The backyard is completely fenced, LPA observed age appropriate toys, games, bikes, shade area, play house, garden area, tables and chairs.

The smoke alarm was tested and was found operational. The carbon monoxide was tested and was found operational. The fire extinguisher meets State Fire Marshall requirements, last serviced March 29, 2016.
Licensee conducted and documented safety drills conducted.

LPA reviewed children's record. LPA reviewed children's roster.

Licensee was made aware that it is her responsibility to know the regulations for Family Child Care Home which can be accessed online at www.ccld.ca.gov.

Reporting, posting, and record keeping requirements were discussed. AB 633 and AB 978 explained to licensee. Licensee has been advised that baby bouncers, walkers, exersaucers are not permitted in a licensed family child care home.
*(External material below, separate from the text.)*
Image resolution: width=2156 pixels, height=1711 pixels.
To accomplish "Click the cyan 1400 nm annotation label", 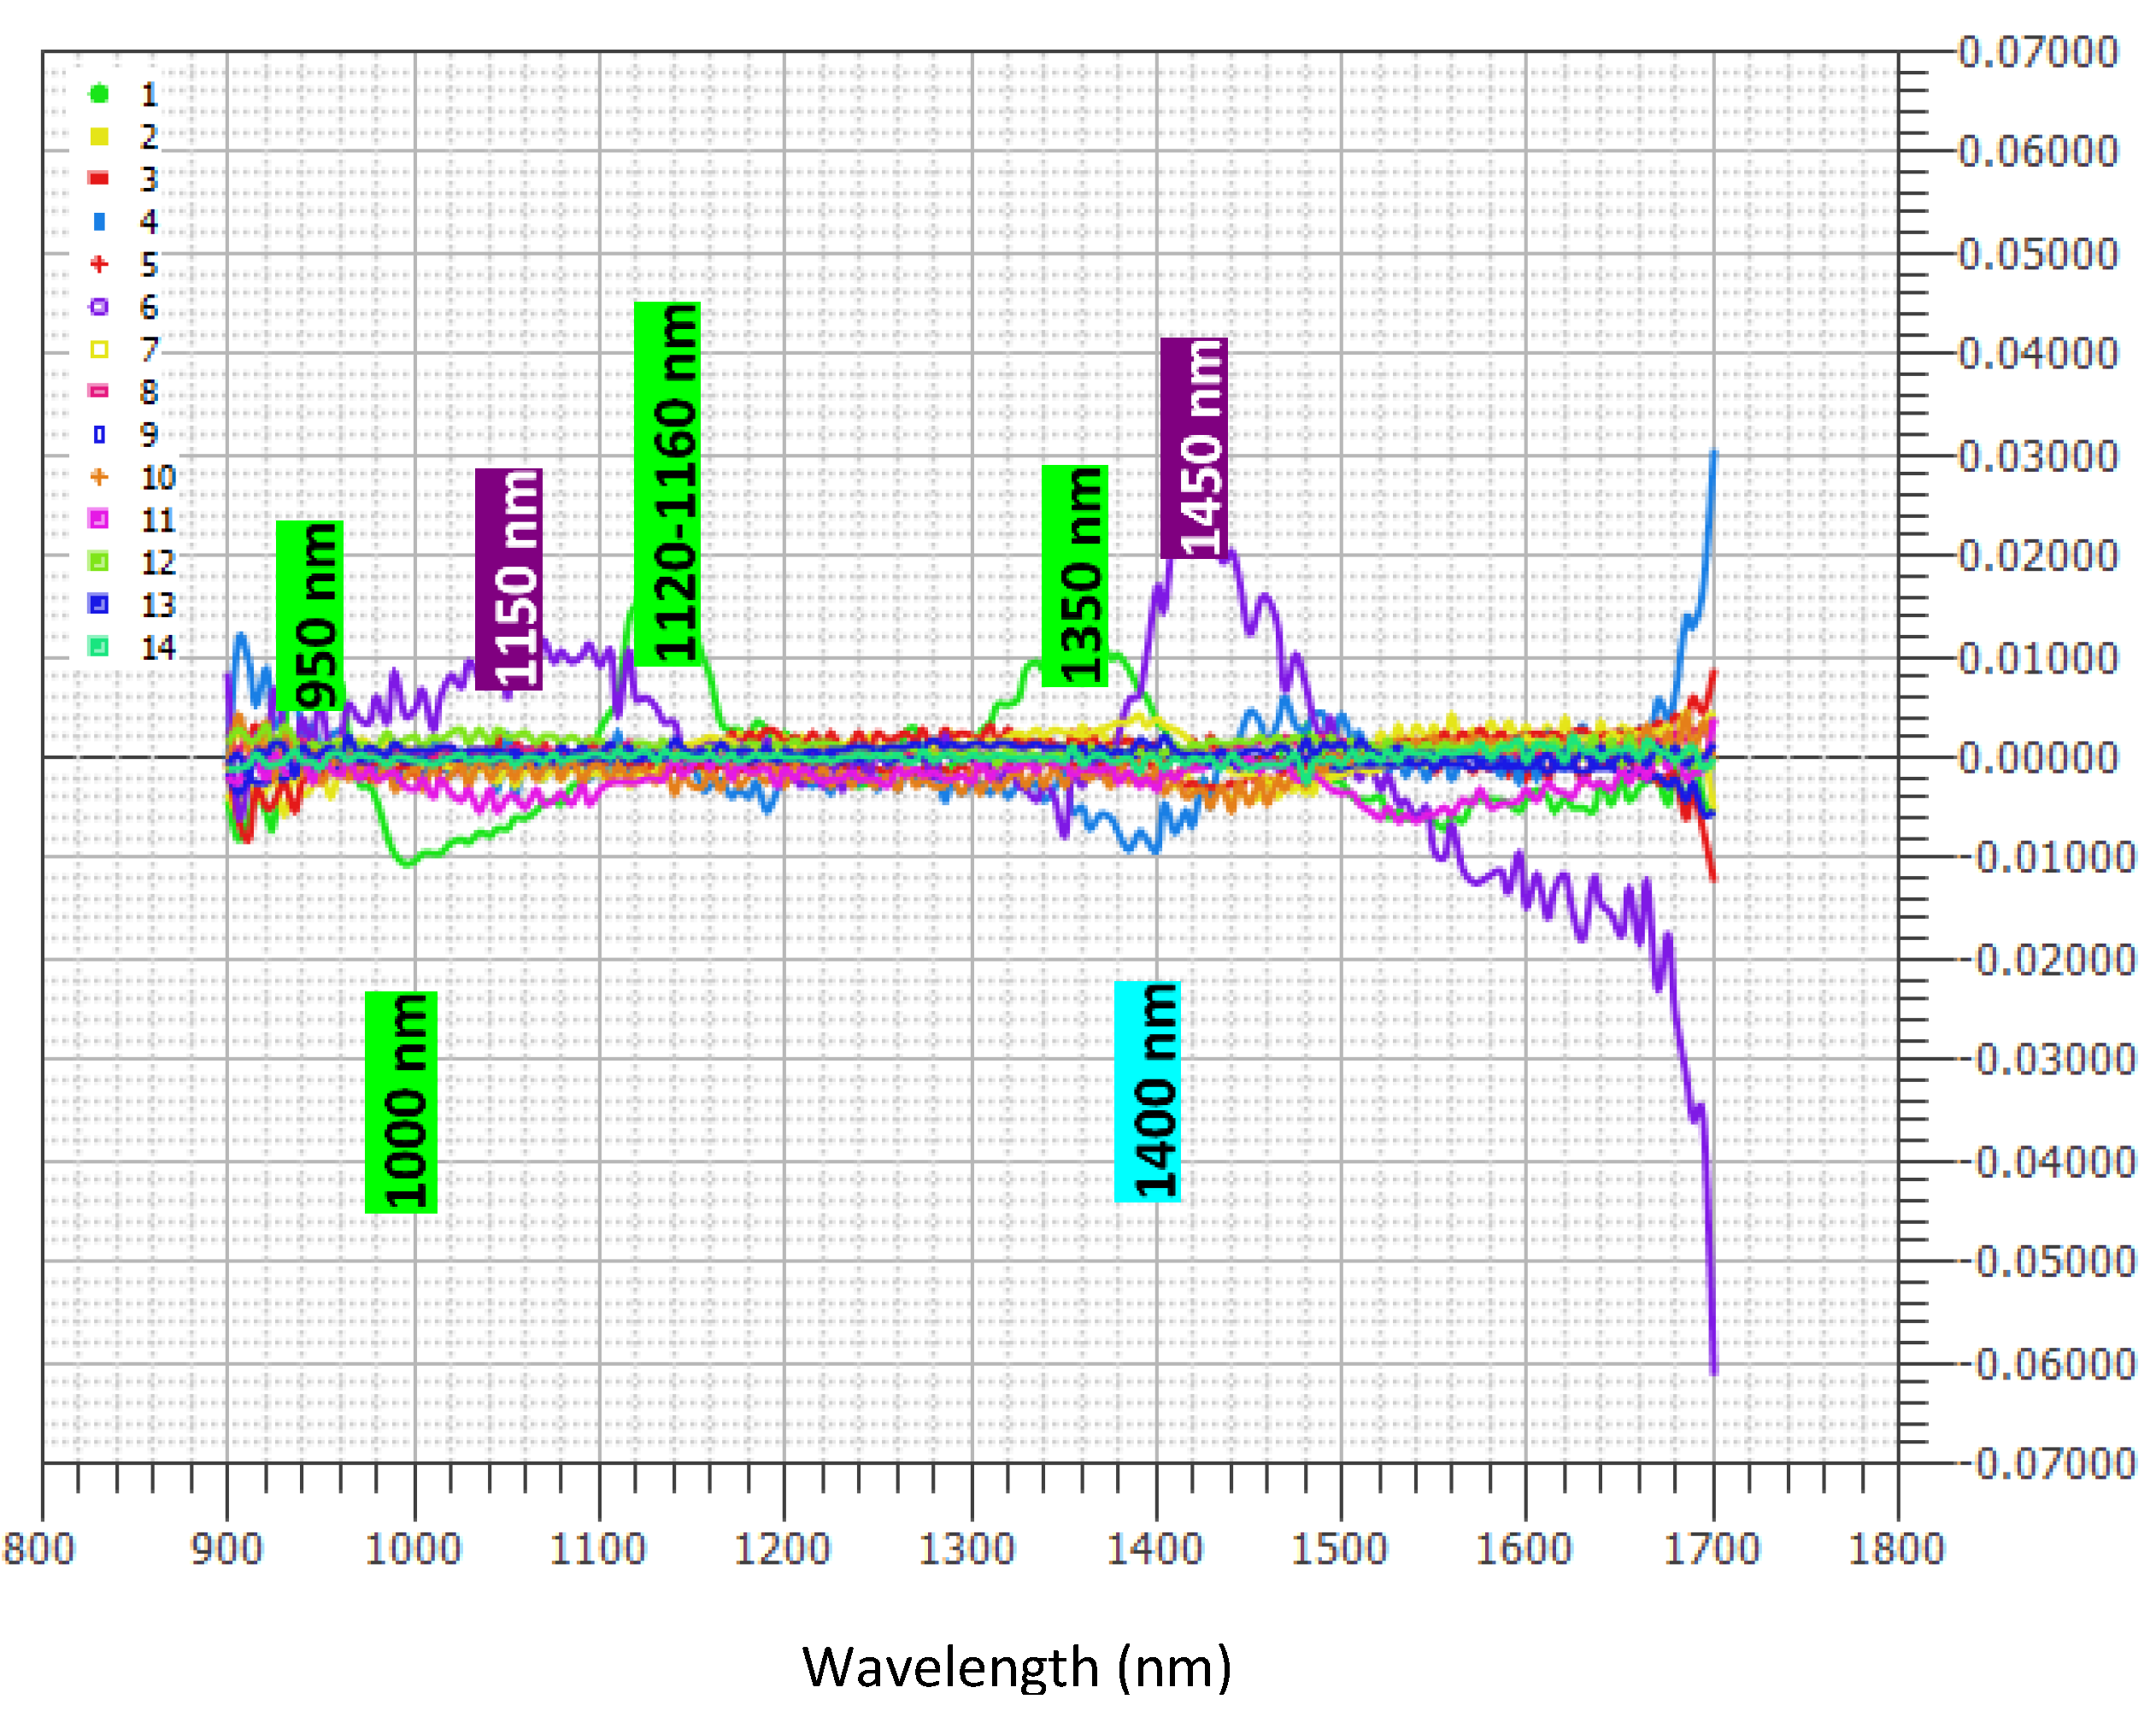I will (1148, 1091).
Today, no deficiencies were found under Title 22 Division 12.
LPA observed licensee post the Notice of Site Visit.
SUPERVISOR'S NAME: Deborah AjaoTELEPHONE: (805) 562-0411
LICENSING EVALUATOR NAME: Maria MuellerTELEPHONE: (805) 729-8797
LICENSING EVALUATOR SIGNATURE:

DATE: 04/20/2016
I acknowledge receipt of this form and understand my licensing appeal rights as explained and received.
FACILITY REPRESENTATIVE SIGNATURE:

DATE: 04/20/2016
This report must be available at Child Care and Group Home facilities for public review for 3 years.